I’ve always wanted to make leg of lamb. When I was growing up we had a herd of sheep and every spring we ate lots of lamb. I’m still quite fond on lamb. Unfortunately, not everyone is. I think they just haven’t tried good lamb yet but I’m hesitant to make a leg of lamb for a dinner party.
Averaging around 7 pounds, a leg of lamb for just Reed and I would yield more leftovers than I care to imagine so I’m always on the look out for interesting lamb recipes using smaller cuts than the leg.
Seattle’s Boat Street Cafe did a wonderful job re-imagining apricot chicken. From reading the menu you wouldn’t think its apricot chicken at all, there it’s Pan Roasted Madhatcher Chicken Breast. Only when you get to the last line are the Rama Farm Tilton Apricots mentioned (the Boat Street Cafe’s menu is filled with pedigreed ingredients).
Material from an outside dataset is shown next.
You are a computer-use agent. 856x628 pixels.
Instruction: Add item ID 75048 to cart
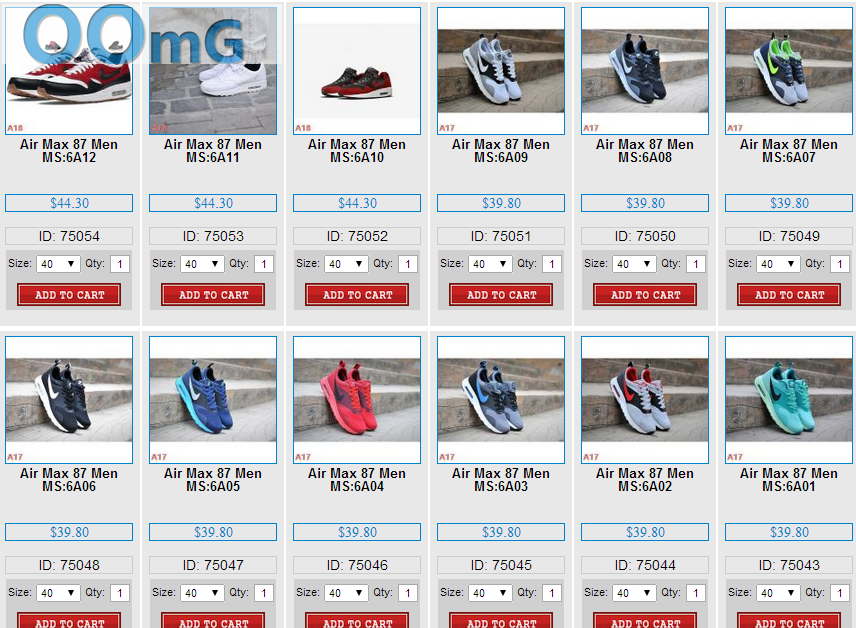point(69,621)
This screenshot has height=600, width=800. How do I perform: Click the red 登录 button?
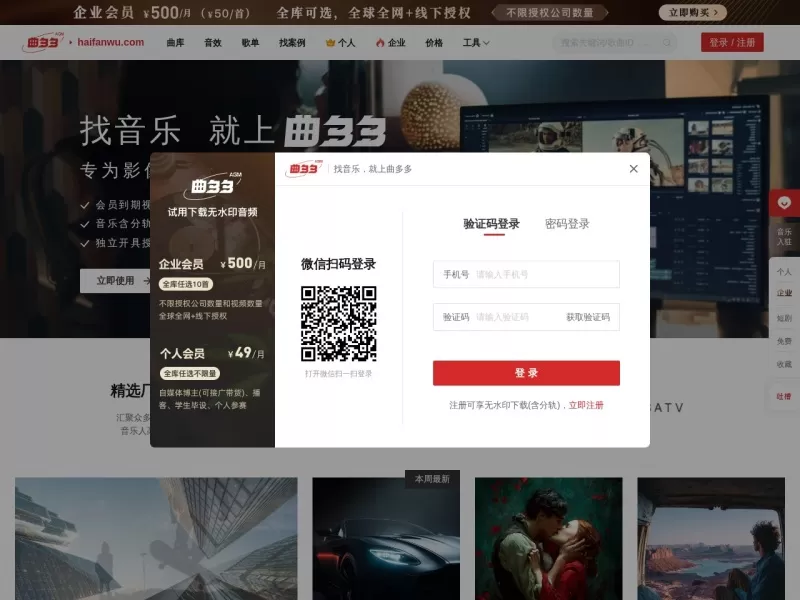[x=525, y=372]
I image Boat Street Cafe downplayed the apricots because apricot chicken brings to mind imagines of sticky sweet chicken slathered with apricot jam.
But Boat Street Cafe’s apricot chicken is all grown up with sophisticated friends like pistachio, dill, and fava beans. Reclining on a bed of fava bean and pea hummus, my chicken could have won a PhD in delicious even without its fancy pedigrees.
The week before when we were at dinner at Le Pigeon, I overheard the couple next to us discussing which dessert to order and the man poo-pooed the brioche bread pudding with apricots because ‘Apricots are bland and mushy.’ An raw apricot is kind of blah but a cooked apricot is wonderfully silky and elegantly flavorful. Apricots are the only fruit I can think of that is improved by cooking like that.